# Yet another X-Trail turbo failure



## spanktheplank (Aug 17, 2007)

I just want to relay my recent experience for the benefit of others that might not be in the know.

I bought my X-Trail secondhand from a local Nissan dealer in January 2007 to replace a 15 year old Land Rover Discovery TDi which we'd had from new without major problems. The X-Trail is a 2.2 DCi Sport 136 first registered in July 2004. When I bought it, it had 20,200 miles on the clock. By the time the turbo went on 4th August it was up to 26,800.

Most of my driving has been on motorways. I haven't taken it off road yet, or towed with it. I don't thrash it. I try to keep the revs below 3,000.

On the day in question, I'd driven about 3 miles from home, and was pulling up the ramp onto the local motorway, I guess accelerating steadily through 50mph, when there was a strange noise and immediate siren like sound that both my wife and I thought was a police car or ambulance behind us. On looking in the mirror, I could see that the car had deposited a large cloud of black smoke on the following traffic.

Took it to the Nissan dealer. Hey presto turbo failure. Luckily they managed to get a new replacement turbo from Nissan UK under warranty, even though the car was just outside the warranty period by a month. This took about a week waiting for Nissan's decision. I had to pay for the labour though. Got the X-Trail back this morning.

I asked the service rep would it go again, and he told me that turbo failure in this engine is pretty common between 20 and 30,000 miles, but that hardly any of the ones that they've replaced have ever come back in. NIssan won't admit it's a design fault, but my dealer thinks they have probably done a mod on the turbo. Anyone know if this is true?
▬▬▬
● Things to do:
1 – In the forum post about the X-Trail turbo failure, what mileage was on the clock when the turbo went?
2 – Continue the forum post about the X-Trail turbo failure from its last line.

● Data excerpt:
▬▬▬
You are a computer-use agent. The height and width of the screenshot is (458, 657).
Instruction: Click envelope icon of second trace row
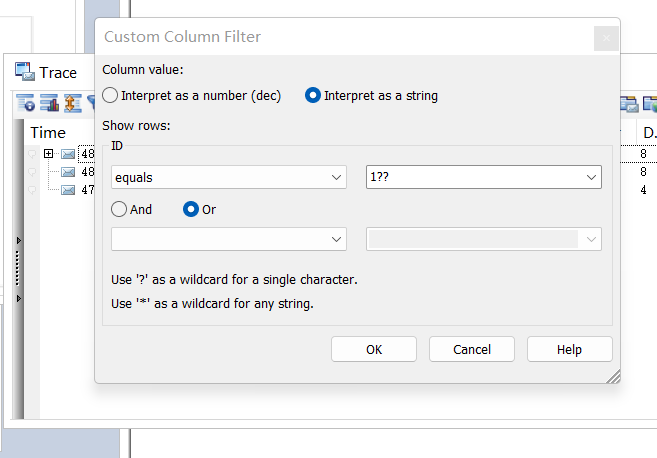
▬▬▬
● Answers to the tasks:
1 – 26,800 miles.

2 –
I love the X-Trail so far, but it's let down by the turbo failures etc. Would I buy another? Well, I'm not sure. Before the turbo went I would have said yes. I think I'll keep it until 2009 then decide.


----------



## flynn (Jun 23, 2006)

spanktheplank said:


> NIssan won't admit it's a design fault, but my dealer thinks they have probably done a mod on the turbo. Anyone know if this is true?


My brother-in-law bought his X-t in 2005 and there was a recall a few months later to tweak the ECU after reports of turbo failure. The dealer should have details on his system. Do you know if that was done on yours?

It was a known problem and I'd guess you might be covered by the Sale of Goods Act to recover the labour costs from the dealer. Would have a word with Trading Standards and/or CAB.


----------



## spanktheplank (Aug 17, 2007)

Thanks Flynn. I'll look into that. I'll make enquiries about the recall aswell. Do you know if anyone keeps a list of recalls on particular models?


----------



## flynn (Jun 23, 2006)

I seem to remember seeing a list of recalls on the Nissan site but it didn't seem to be complete. You might get some sense out of Nissan customer services if you catch someone there on a good day.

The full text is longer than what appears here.